Ecotoxicology and Environmental Safety (Jan 2021)
Physio-biochemical, metabolic nitrogen excretion and ion-regulatory assessment in largemouth bass (Micropterus salmoides) following exposure to high environmental iron
Abstract
Iron overload is a significant water quality issue in many parts of the world. Therefore, we evaluated the potential toxic effects of waterborne elevated iron on largemouth bass (Micropterus salmoides), a highly valued sport and aquaculture fish species. First, a 96 h-LC50 toxicity assay was performed to understand the tolerance limit of this species to iron; and was determined to be 22.07 mg/L (as Fe3+). Thereafter, to get a better insight on the fish survival during long-term exposure to high environmental iron (HEI) (5.52 mg/L, 25% of the determined 96 h-LC50 value), a suite of physio-biochemical, nitrogenous metabolic and ion-regulatory compensatory responses were examined at 7, 14, 21 and 28 days. Results showed that oxygen consumption dropped significantly at 21 and 28 days of HEI exposure.
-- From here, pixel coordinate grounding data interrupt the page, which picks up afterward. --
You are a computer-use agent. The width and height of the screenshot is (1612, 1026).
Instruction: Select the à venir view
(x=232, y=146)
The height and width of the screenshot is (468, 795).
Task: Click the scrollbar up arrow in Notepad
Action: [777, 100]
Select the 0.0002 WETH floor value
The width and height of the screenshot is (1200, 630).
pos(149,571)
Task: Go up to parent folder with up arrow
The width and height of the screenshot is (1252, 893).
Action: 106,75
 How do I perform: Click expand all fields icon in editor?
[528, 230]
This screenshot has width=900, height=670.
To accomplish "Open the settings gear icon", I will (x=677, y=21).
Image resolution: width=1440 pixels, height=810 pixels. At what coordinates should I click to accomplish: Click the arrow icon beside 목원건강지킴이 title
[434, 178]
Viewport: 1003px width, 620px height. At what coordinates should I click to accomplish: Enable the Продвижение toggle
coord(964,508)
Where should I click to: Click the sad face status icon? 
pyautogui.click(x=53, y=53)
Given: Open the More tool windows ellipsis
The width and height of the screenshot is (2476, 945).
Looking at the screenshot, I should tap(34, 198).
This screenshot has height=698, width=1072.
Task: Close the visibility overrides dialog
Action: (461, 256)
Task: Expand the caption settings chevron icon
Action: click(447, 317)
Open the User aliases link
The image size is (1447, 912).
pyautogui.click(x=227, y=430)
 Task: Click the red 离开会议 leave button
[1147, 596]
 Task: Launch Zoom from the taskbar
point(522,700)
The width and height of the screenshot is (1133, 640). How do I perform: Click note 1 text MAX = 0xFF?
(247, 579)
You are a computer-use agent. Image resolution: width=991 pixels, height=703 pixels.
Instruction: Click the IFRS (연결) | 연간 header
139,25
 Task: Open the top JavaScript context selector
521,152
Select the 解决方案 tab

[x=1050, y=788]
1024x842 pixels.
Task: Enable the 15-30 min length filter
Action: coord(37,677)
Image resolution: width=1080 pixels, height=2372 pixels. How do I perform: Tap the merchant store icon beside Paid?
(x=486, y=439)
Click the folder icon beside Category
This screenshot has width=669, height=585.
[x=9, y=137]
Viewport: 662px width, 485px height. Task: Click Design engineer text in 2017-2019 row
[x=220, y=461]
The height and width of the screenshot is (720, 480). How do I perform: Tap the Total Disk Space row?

Ammonia excretion rate (Jamm) was significantly inhibited from day 14 and remained suppressed until the last exposure period. The transcript concentration of Rhesus glycoproteins Rhcg2 declined; likely diminishing ammonia efflux out of gills. These changes were also reflected by a parallel increment in plasma ammonia levels. Under HEI exposure, ion-balance was negatively affected, manifested by reduced plasma [Na+] and parallel inhibition in branchial Na+/K+-ATPase activity. Muscle water content was elevated in HEI-exposed fish, signifying an osmo-regulatory compromise. HEI exposure also increased iron burden in plasma and gills. The iron accumulation pattern in gills was significantly correlated with a suppression of Jamm, branchial Rhcg2 expression and Na+/K+-ATPase activity. There was also a decline in the glycogen, protein and lipid reserves in the hepatic tissue from 14 days, 28 days and 21 days, respectively. Overall, we conclude that sub-lethal chronic iron exposure can impair normal physio-biochemical and ion-regulatory functions in largemouth bass. Moreover, this data set can be applied in assessing the environmental risk posed by a waterborne iron overload on aquatic life.